You can’t always follow existing attack patterns to successfully capture new types of attacks as threats from newly discovered vulnerability would not be identiﬁed. IDS systems solve this problem by creating models of normal traﬃc and user behaviour on the network and attacks are detected by an anomaly compared to normal traﬃc. For example, if network traﬃc grows by dozens of percent for no obvious reason the network is then treated as a target of an attack.
The aim of this work is to ﬁnd these anomalies by informations provided by proxies based on users GET requests to Web sites. The following section will introduce CAMNEP IDS system, for which the result of my work will be used, followed by analysis of usable information provided by the Squid proxy server and sending the necessary informations using NetFlow format.
The next chapter introduces the structure of the URL and the GET header. The following is a list of existing algorithms to detect anomalies and an extended description of those I’ve chosen as suitable for implementation in my work (implementation will be described in the following chapter ) and useful for analysis of the expected data. After implementation chapter follows chapter with description of individual experiments and their results.
CAMNEP is a research prototype of a network intrusion detection system. It is based on a collaboration of a community of detection agents, each of which embodies an existing anomaly detection model. The agents use extended trust modelling, a technique established in a multi-agent research ﬁeld to improve the quality of classiﬁcation provided by individual models.

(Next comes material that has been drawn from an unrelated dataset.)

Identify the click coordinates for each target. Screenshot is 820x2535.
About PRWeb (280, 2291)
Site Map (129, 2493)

The agents process unsampled data acquired by dedicated high-performance NetFlow aggregation cards.
1.2 Squid analysis Squid is a caching proxy server which is used for network’s web server queries optimization and is also deployed as well as the CTU FEE. Since the proxy server must serve all the web services client requests and work directly with GET headers, this point in the network is ideal for eavesdropping requests, processing them and transferring them for further analysis.

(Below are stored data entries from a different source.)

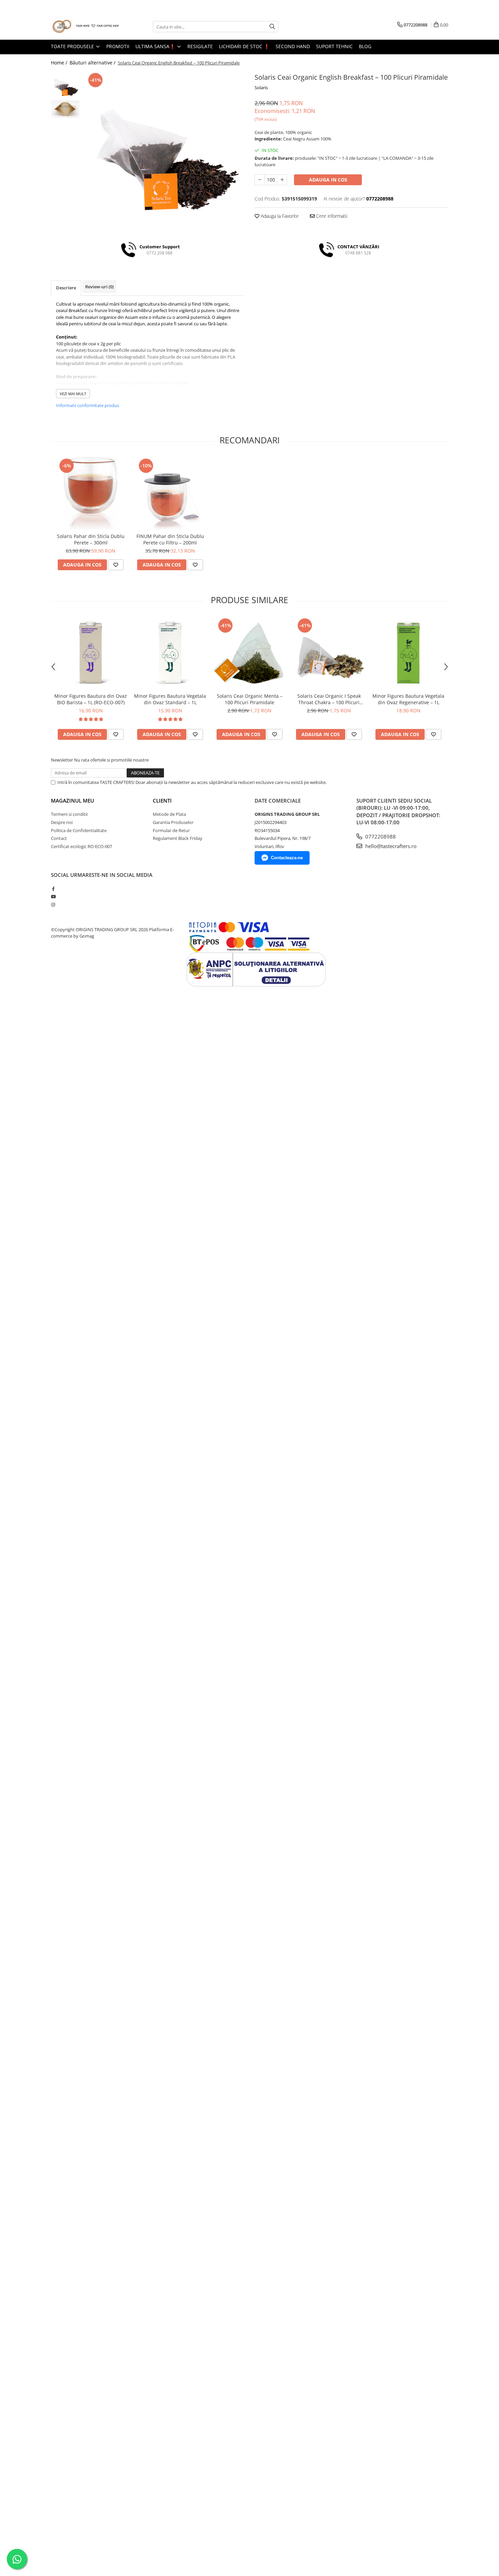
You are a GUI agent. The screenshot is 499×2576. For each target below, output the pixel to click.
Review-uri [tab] (99, 287)
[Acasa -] (85, 27)
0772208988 (380, 836)
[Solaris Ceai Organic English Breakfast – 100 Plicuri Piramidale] (163, 151)
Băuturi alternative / (93, 62)
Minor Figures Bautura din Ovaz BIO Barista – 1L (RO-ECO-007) (90, 699)
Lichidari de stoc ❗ (244, 46)
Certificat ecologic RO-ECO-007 (81, 846)
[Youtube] (53, 896)
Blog (365, 46)
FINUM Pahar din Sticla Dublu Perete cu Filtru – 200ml (170, 539)
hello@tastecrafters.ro (390, 846)
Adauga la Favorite (279, 216)
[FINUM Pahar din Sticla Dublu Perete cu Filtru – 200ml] (170, 493)
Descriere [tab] (66, 288)
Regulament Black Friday (177, 838)
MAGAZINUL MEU (72, 800)
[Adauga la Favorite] (116, 564)
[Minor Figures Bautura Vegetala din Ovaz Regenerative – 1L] (408, 653)
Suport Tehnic (334, 46)
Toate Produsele (73, 46)
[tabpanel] (163, 151)
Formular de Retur (171, 830)
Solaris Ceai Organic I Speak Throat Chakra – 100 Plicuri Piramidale (329, 699)
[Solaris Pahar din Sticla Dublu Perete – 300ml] (90, 493)
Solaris (261, 87)
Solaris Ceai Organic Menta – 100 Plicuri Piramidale (249, 699)
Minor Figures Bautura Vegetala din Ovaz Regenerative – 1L (408, 699)
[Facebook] (53, 889)
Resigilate (200, 46)
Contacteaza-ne (287, 857)
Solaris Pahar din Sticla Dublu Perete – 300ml (91, 539)
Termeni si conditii (69, 814)
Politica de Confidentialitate (79, 830)
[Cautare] (272, 26)
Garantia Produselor (173, 822)
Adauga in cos (328, 179)
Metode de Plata (169, 814)
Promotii (117, 46)
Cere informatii (331, 216)
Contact (59, 838)
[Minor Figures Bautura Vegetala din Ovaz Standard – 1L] (170, 653)
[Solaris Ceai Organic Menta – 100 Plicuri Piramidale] (249, 653)
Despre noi (62, 822)
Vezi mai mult (73, 393)
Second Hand (293, 46)
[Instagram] (53, 905)
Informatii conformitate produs (87, 405)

I was looking for the most eﬃcient way to intercept the data ﬂowing into the Squid proxy server and there were several options to choose from. As Squid source codes are available for public, the possible solution would be creation of a module that would capture the communication and then forward it to the collector. This module would then be implemented straight into Squid. Although this alternative could lead to the most eﬀective processing, complications may arise. Mainly in the module maintainability.

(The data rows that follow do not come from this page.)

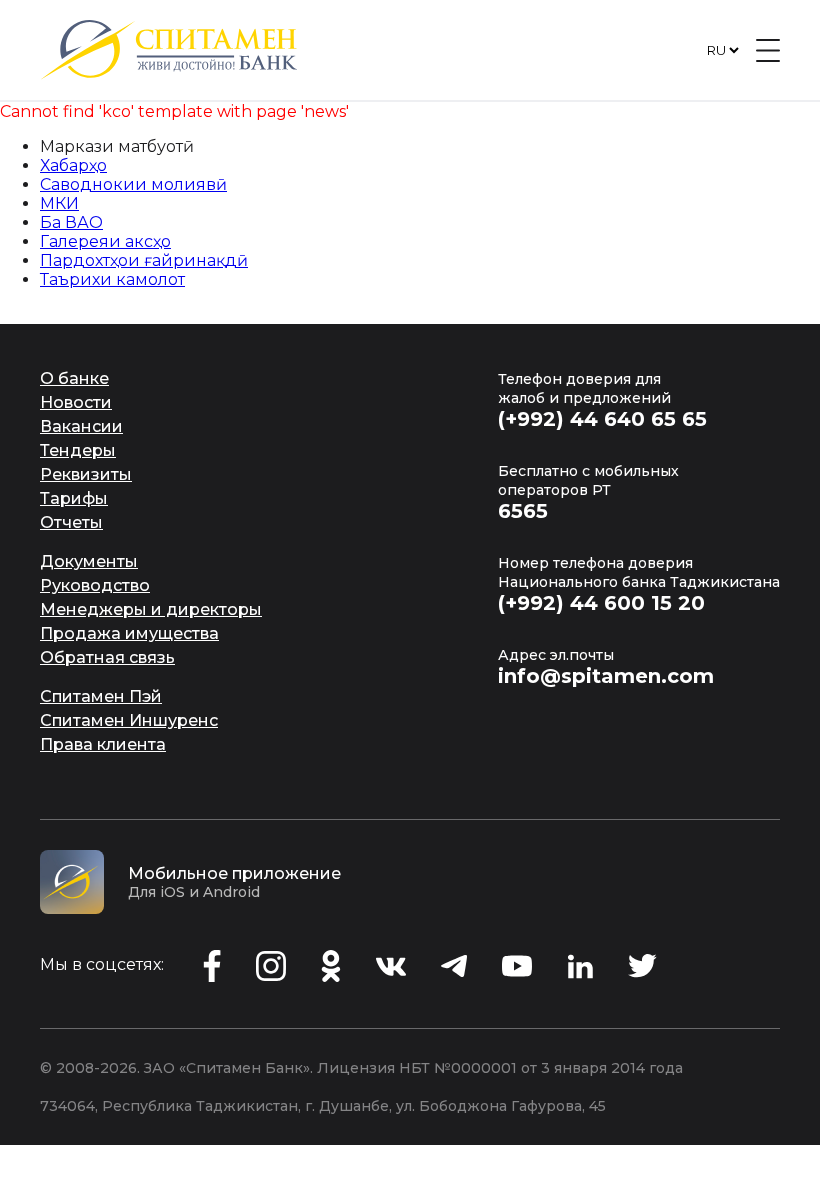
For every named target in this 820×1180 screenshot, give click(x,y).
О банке (74, 378)
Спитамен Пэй (101, 696)
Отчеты (71, 522)
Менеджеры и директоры (151, 609)
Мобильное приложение (234, 873)
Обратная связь (107, 657)
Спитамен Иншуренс (129, 720)
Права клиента (103, 744)
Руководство (95, 585)
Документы (89, 561)
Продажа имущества (129, 633)
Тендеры (78, 450)
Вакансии (81, 426)
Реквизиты (86, 474)
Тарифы (74, 498)
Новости (76, 402)
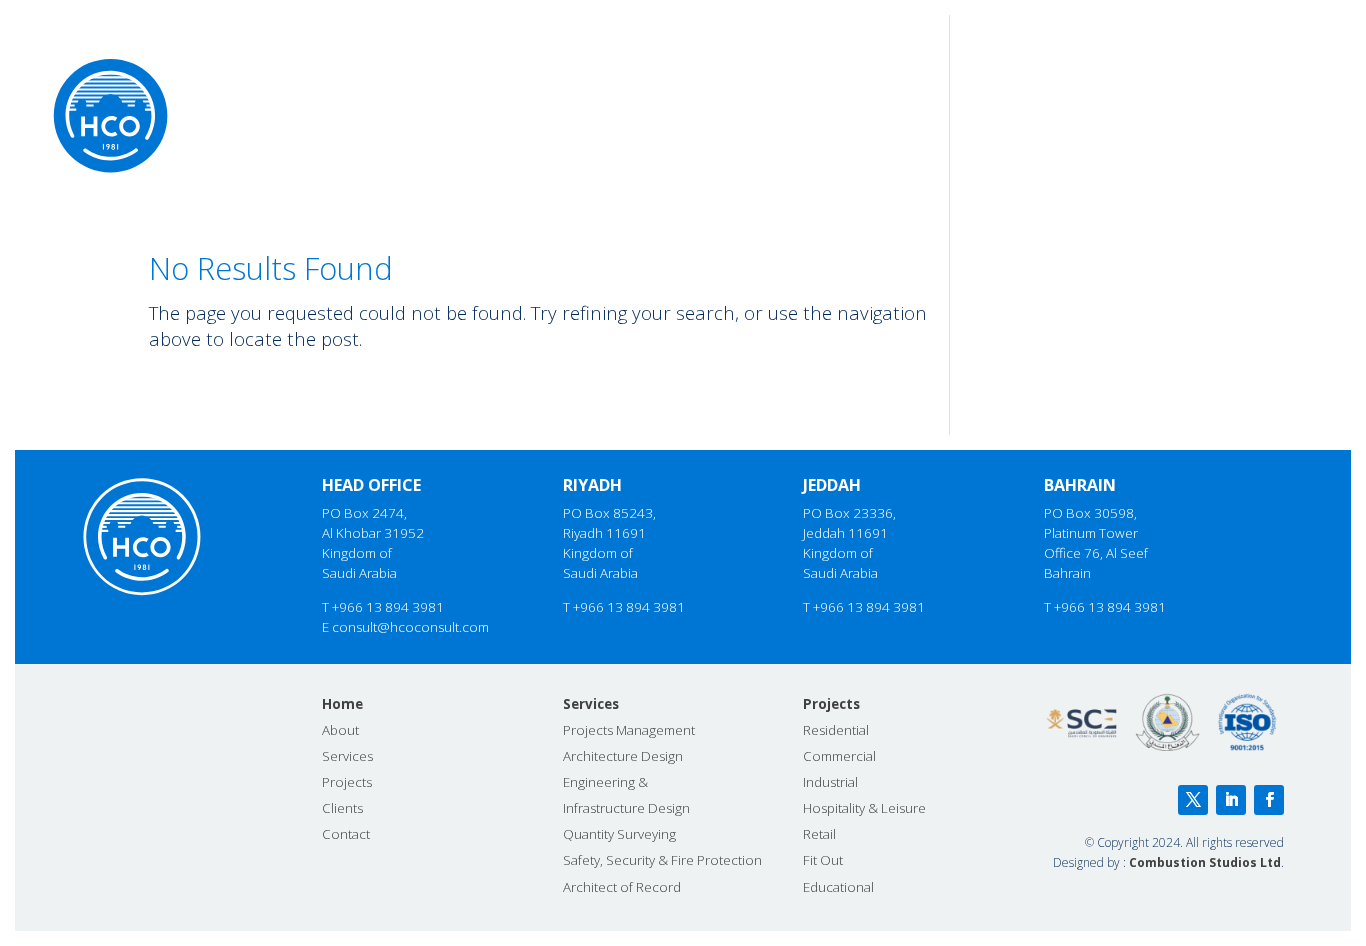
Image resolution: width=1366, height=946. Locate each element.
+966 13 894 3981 (388, 607)
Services (1002, 68)
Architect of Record (622, 887)
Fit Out (823, 860)
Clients (1184, 68)
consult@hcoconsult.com (410, 627)
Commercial (839, 756)
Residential (836, 730)
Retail (819, 834)
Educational (838, 887)
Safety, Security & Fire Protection (662, 860)
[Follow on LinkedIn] (1231, 800)
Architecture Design (623, 756)
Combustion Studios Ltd (1205, 862)
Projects (1095, 68)
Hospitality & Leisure (864, 808)
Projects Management (629, 730)
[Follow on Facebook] (1269, 800)
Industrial (830, 782)
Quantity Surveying (619, 834)
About (919, 68)
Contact (1274, 68)
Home (847, 68)
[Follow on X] (1193, 800)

This module would probably have to be upgraded with every new version of Squid server. Also it would not be possible to deploy this solution on previously implemented systems without having to use a modiﬁed version of the proxy server.
Another solution that was at stake was intercepting the incoming packets before they actually arrive in the proxy server, process them and pass them to squid where they would go on on their designated path. However this solution seemed too complicated after the comparison with the solution I have chosen (see below).
After examining existing tools relying on information obtained from the Squid proxy server, I found that the majority of the tools rely on parsing the access log and in the end I have decided for the same solution. Squid provides a very ﬂexible conﬁguration options of logging and server administrator can choose which information will be kept.
By default the set of information isn’t too wide and is inappropriate for analysing the URL and GET headers and therefore the logformat directive needs to be extended by other elements. Table 1.2 shows suﬃcient conﬁguration, but it is also possible to use diﬀerent one. Table 1.3 contains explanation of each used parameter in logformat directive.
Table 1.3: Logformat parameters explanation a Client source IP address A Server IP address or peer name p Client source port st Request+Reply size including HTTP headers Ss Squid request status (TCP_MISS etc.
) ts Seconds since epoch tu subsecond time (milliseconds) tr Response time (milliseconds) ru Request URL rp Request URL-Path excluding hostname h Original request header. Optional header name argument on the format header[:[separator]element] rm Request method (GET/POST etc.) h Reply header. Optional header name argument as for h
1.3 Netﬂow and IPFIX data format Now that we have decided what data could be useful for analysis, we need to ﬁnd a way to transfer it to the collector. The best choice would probably be Netﬂow which is a network protocol developed by Cisco Systems used for collecting IP traﬃc information.
First I’ve experimented with Netﬂow v5, but this version’s data format has strictly deﬁned structure and doesn’t support transfer of any text information. Therefore there isn’t a way of using it for the URL transfer or any other information from the GET headers. The most ﬂexible structure is IPFIX, which I have already started to implement into the collecting script, however CAMNEP system has not supported for IPFIX yet.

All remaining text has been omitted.